The Bond Corp lease agreement also included 30-monthly rent reviews based on CPI but there was no provision for any market rent reviews.
Following the last of these inbuilt rent increases, the government was paying a net rent of $372/sqm for 8,870sqm of office space in the property.
The new lease agreement with the property’s owner, a company controlled by the family of Gull Petroleum founder Fred Rae, is based on a rate of $256/sqm for just 7,390sqm, a reduction of $116/sqm.
The original contract negotiated by Bond Corp was ironclad and amounted to a guarantee that underpinned the construction of the regional office tower, making it impossible for any subsequent government to renegotiate a better price.
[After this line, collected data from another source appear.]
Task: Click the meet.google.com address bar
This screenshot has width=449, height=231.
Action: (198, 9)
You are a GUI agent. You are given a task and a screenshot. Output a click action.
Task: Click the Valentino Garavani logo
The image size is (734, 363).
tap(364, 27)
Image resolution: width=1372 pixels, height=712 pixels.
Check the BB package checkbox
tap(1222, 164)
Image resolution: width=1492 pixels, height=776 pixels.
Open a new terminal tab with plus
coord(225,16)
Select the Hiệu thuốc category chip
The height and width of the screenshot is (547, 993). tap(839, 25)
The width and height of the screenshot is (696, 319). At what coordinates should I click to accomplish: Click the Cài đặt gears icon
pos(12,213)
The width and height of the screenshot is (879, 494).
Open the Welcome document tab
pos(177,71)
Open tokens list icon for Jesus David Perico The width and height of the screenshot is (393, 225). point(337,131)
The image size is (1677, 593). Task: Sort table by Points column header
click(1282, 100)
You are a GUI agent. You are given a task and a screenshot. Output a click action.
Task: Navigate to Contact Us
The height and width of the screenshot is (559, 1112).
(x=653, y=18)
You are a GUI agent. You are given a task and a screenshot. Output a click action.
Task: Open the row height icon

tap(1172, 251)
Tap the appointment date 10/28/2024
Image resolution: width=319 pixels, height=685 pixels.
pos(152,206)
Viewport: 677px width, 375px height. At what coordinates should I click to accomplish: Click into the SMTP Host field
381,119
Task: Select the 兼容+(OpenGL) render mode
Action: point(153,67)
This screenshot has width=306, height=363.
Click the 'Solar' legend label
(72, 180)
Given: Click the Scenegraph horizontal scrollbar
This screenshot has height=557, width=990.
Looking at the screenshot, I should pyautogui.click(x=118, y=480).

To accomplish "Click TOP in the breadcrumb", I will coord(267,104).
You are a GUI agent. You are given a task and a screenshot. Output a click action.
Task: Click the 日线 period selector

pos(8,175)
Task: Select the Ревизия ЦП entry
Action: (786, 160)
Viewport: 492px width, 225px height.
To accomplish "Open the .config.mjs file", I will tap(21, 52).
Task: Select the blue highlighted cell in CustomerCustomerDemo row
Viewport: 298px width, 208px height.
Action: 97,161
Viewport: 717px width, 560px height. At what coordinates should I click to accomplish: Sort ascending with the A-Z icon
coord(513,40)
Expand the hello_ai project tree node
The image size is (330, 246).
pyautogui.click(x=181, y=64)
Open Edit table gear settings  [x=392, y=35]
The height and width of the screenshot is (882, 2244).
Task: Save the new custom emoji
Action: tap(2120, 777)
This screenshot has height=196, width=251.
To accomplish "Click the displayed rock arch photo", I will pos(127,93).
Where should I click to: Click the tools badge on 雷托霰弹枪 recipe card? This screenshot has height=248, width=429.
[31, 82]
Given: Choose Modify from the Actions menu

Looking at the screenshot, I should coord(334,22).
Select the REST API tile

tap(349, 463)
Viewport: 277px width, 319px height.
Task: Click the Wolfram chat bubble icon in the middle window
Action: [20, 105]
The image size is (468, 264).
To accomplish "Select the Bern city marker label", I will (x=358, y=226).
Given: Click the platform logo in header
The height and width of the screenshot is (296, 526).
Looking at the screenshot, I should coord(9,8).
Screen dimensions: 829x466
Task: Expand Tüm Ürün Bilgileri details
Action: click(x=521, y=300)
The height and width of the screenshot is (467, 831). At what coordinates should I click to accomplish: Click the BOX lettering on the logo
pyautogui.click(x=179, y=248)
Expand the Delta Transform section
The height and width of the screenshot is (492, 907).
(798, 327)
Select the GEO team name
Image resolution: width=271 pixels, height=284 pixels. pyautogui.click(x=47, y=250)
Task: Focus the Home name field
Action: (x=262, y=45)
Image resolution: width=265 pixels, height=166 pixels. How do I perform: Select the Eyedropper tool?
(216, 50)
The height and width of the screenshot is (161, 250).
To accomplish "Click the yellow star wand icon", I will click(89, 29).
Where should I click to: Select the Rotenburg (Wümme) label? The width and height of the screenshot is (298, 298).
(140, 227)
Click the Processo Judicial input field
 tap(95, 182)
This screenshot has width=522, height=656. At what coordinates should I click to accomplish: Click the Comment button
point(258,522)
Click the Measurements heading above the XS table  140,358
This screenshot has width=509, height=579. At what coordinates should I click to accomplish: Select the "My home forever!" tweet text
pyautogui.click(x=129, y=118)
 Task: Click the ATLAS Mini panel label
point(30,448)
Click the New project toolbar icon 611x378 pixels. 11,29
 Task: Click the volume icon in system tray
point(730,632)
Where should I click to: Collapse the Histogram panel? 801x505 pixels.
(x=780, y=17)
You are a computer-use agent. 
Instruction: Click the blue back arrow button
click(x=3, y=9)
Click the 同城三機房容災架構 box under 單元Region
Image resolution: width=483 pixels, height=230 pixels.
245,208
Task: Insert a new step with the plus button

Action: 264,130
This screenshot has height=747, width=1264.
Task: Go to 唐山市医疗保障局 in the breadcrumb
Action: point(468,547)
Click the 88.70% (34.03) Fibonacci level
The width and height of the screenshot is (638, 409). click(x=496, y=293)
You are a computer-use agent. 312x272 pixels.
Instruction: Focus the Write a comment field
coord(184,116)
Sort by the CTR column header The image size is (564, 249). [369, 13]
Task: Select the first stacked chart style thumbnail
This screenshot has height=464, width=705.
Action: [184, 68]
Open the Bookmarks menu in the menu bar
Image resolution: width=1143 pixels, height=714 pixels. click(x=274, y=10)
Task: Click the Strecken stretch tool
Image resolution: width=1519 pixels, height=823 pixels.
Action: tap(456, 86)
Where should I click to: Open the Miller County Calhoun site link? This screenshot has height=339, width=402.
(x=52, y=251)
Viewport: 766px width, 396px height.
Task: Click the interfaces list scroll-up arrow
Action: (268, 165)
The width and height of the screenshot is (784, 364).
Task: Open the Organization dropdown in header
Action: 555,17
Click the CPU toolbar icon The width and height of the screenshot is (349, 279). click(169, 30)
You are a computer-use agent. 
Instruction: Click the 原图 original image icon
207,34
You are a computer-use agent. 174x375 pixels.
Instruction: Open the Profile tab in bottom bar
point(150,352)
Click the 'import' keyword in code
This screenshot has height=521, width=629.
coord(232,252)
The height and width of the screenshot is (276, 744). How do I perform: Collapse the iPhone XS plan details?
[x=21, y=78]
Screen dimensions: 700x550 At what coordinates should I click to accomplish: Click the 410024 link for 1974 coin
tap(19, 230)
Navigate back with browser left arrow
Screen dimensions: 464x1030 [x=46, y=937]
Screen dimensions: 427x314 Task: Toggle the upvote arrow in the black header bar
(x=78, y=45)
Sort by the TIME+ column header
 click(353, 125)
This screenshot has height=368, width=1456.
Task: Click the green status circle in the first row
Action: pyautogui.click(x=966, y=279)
In addition to the high rent, the contract shackled the state government with the maintenance and repair responsibilities for many of the property’s major services such as lifts and air-conditioning. And there were expansive ‘make-good’ obligations that required it to repaint the interior and exterior of the building and share in the cost of new carpet at the end of its lease.
The Barnett government has negotiated a $700,000 settlement to cover these obligations and this work has recently commenced.
Given these punitive conditions and the high rent, it’s no surprise that Bond Corp moved quickly to sell the building once it had negotiated the lease with the Burke government.
Since then, Rae family company Obtala Pty Ltd has bought the property, and the Barnett government said the new lease was a good deal for the tower landlord as well as Bunbury and the state government.
Finance Minister Simon O’Brien said the government had taken advantage of the recent lease expiry to renegotiate the lease on the building at a much reduced rate, which amounted to just $1.9 million a year compared to $3.3 million.
“We have been able to negotiate a market-based rental agreement which will cost 31 per cent less than the old one,” Mr O’Brien said.
“The government has had to pay above-market rental rates for office space and it has also had to rent more space than it has needed because the agreement committed the government to the entire office space of the tower.”
This forced the state government to sub-let the unused portion of the office to the private sector at market rates, with the state government’s Building Management and Works division funding the shortfall between this income and the lease contract rate.
Mr O’Brien said the saving amounted to $1.4 million a year and finally freed the government of a long-standing WA Inc commitment.